* [Task requirements]
1. Summarize the fact check about the word "poison" in Australian law in two sentences.
2. Rewrite the paragraph of the poison fact check that begins "In Western Australia, the COVID-19 vaccine was authorised" as a short bulleted list that keeps its main facts.
3. Resume the fact check about the word "poison" in Australian law after its last sentence, continuing it in the same style.

* [Text passage]
□ □ □ □ □
Fact Check-Australian law categorises all medicines under various sub-sections of ‘poison’ – this is a legal definition and does not mean medicines are harmful

Updated to correct syntax

Posts online have raised concern over the use of the word “poison” in Western Australian legislation that has authorised the COVID-19 vaccine. However, poison is a generic legal term in Australia and does not mean the injection is dangerous, according to an expert speaking to Reuters.

Social media accounts have used screenshots of the authorisation to suggest COVID-19 vaccines are harmful (here and here), with one user writing: “A bit of validation if you’ve been called a ‘conspiracy theorist’ for saying the vax is poison, that’s what the WA state government is calling it...” (here).

However, poison can also refer to normal medicines in Australian law. Legal documents often use and define words with specific, contextual meanings.

A good example in English law is the word “assault”. The Cambridge Dictionary defines assault as “a violent attack” (here). However, the 1988 Criminal Justice Act ( makes the distinction between assault (any act with the intention to cause suffering) and battery (the application of unlawful force to another person). Assault therefore means something different in the 1988 Act than its typical English language definition.

In Western Australia, the COVID-19 vaccine was authorised under the 2016 Public Health Act, which allows “poisons” to be administered during a public health emergency (here). The legislation’s use of the word “poison” comes within the meaning defined in the 2014 Medicines and Poisons Act: “A substance that is a Schedule 2, 3, 4, 5, 6, 7, 8 or 9 poison” (here , page two).
□ □ □ □ □
* [Data extracts]
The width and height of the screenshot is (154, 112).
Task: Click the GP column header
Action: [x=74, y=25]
□ □ □ □ □
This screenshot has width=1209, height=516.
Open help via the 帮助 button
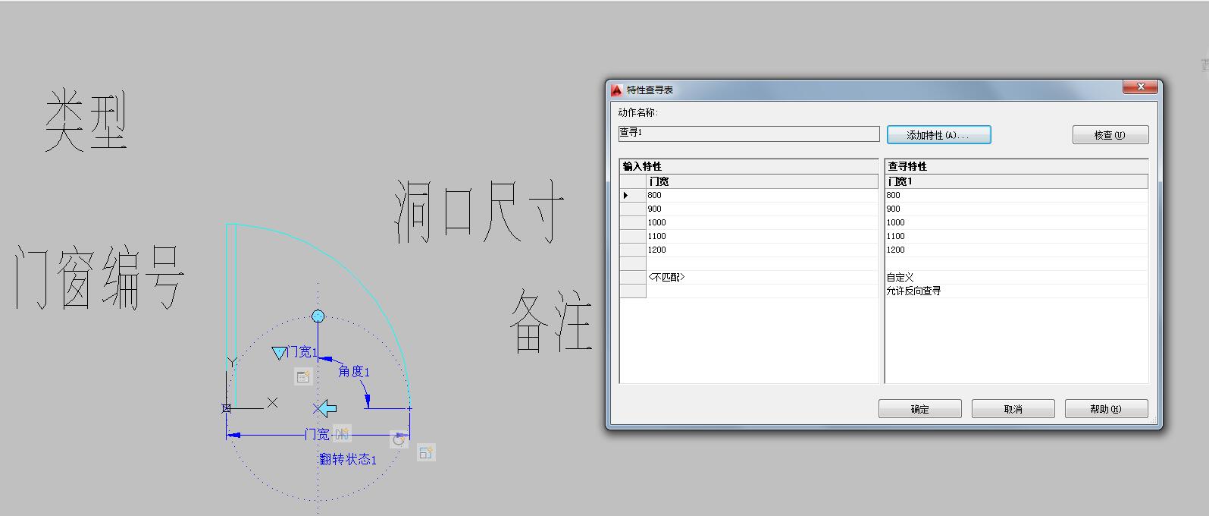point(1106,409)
□ □ □ □ □
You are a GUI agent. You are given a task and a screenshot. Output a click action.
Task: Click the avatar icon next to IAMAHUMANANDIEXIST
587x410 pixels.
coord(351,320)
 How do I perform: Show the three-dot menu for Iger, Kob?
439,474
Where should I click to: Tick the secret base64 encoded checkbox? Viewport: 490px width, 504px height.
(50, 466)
□ □ □ □ □
* [Responses]
1. Posts online have suggested that COVID-19 vaccines are harmful because Western Australian legislation authorizing the vaccine uses the word "poison." However, "poison" is a generic legal term in Australia that can also refer to normal medicines and does not mean the injection is dangerous.

2.
- In Western Australia, the COVID-19 vaccine was authorized under the 2016 Public Health Act.
- That act allows "poisons" to be administered during a public health emergency.
- Its use of "poison" follows the definition in the 2014 Medicines and Poisons Act: a substance that is a Schedule 2, 3, 4, 5, 6, 7, 8 or 9 poison.

3.
The 2014 Act uses these schedules to categorise substances that interact with physiological functions of the body, referred to as “poisons”. This ranges from pharmacy medicines like paracetamol (schedule two) to banned substances like heroin (schedule nine).

COVID-19 vaccines are identified as schedule four poisons (here), meaning they are prescription-only medicines that should be administered only by trained professionals. For instance, you cannot buy a vaccine at a local shop and inject yourself.

“In sum: poison is a generic term that includes what the general public understands to be a poison, but extends to over-the-counter medicines and prescription medicines,” Dr Marco Rizzi, specialist in medical law at the University of Western Australia (here), told Reuters via email.

He added: “Defining the COVID-19 vaccine as a ‘poison’ does not mean the Australian governments consider it ‘dangerous’; at least no more dangerous than any other medicine that requires prescription.”


Missing context. Australian law refers to the COVID-19 vaccine as a poison, but this does not mean the jab is dangerous. Medical legislation in Australia describes all medicines as poisons, and ranges from paracetamol to heroin.